DIRECTIONS:
State how many lines in the items below contain the string "pixels", and reply with that number alone.

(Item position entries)
########
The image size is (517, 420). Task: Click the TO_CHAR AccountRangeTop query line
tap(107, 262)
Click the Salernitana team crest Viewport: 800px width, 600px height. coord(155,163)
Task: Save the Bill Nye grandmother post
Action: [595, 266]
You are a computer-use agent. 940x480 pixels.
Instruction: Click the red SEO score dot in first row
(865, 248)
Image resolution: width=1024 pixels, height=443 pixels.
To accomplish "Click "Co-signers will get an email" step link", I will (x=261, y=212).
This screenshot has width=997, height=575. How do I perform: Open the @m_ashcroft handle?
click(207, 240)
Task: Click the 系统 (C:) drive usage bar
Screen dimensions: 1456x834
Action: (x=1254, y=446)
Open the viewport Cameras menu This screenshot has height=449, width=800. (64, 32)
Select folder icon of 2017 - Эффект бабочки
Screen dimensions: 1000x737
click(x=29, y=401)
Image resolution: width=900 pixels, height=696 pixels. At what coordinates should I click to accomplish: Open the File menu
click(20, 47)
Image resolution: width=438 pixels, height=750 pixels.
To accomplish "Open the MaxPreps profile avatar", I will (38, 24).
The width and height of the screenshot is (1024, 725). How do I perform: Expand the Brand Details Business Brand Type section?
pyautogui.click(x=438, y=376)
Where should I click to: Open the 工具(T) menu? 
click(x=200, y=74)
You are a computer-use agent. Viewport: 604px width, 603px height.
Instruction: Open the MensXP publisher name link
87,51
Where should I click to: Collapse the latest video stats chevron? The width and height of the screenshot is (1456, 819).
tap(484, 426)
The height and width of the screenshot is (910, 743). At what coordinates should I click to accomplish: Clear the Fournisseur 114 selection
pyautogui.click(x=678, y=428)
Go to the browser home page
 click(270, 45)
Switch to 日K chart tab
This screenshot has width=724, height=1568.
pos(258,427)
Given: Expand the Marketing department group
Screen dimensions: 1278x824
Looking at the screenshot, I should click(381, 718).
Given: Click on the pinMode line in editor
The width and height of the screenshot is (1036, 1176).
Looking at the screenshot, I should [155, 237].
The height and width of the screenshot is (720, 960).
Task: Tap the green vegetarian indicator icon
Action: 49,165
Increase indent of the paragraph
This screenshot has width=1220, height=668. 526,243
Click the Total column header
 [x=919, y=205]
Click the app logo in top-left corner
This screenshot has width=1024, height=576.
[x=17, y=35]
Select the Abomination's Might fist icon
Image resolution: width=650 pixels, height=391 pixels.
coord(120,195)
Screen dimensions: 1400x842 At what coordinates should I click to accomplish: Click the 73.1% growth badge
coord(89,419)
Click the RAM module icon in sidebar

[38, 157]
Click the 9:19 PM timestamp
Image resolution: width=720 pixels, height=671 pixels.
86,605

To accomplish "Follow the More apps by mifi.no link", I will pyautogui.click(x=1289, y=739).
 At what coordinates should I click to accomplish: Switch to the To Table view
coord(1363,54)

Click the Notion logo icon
########
OUTPUT FOR THIS TASK:
6